> [Work item]: Look over the listing below and work out how many lines have the word "each". Write only that number.

> [Data for this exercise]:
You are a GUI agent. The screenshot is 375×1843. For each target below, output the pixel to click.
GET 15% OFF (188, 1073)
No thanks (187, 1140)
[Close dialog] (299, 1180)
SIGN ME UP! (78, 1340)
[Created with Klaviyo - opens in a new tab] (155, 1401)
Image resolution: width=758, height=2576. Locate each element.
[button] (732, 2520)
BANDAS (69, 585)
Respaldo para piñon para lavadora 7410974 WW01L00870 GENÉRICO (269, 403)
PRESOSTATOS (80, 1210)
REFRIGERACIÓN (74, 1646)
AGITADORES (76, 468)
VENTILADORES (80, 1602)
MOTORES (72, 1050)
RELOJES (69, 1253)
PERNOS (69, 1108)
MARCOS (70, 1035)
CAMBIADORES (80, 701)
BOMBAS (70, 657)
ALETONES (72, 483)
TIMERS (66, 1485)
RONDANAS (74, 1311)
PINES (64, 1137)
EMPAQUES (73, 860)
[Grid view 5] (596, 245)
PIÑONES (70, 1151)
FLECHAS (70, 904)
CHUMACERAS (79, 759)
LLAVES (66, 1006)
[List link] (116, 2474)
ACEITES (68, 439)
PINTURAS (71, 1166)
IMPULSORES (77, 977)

> [Your solution]: 2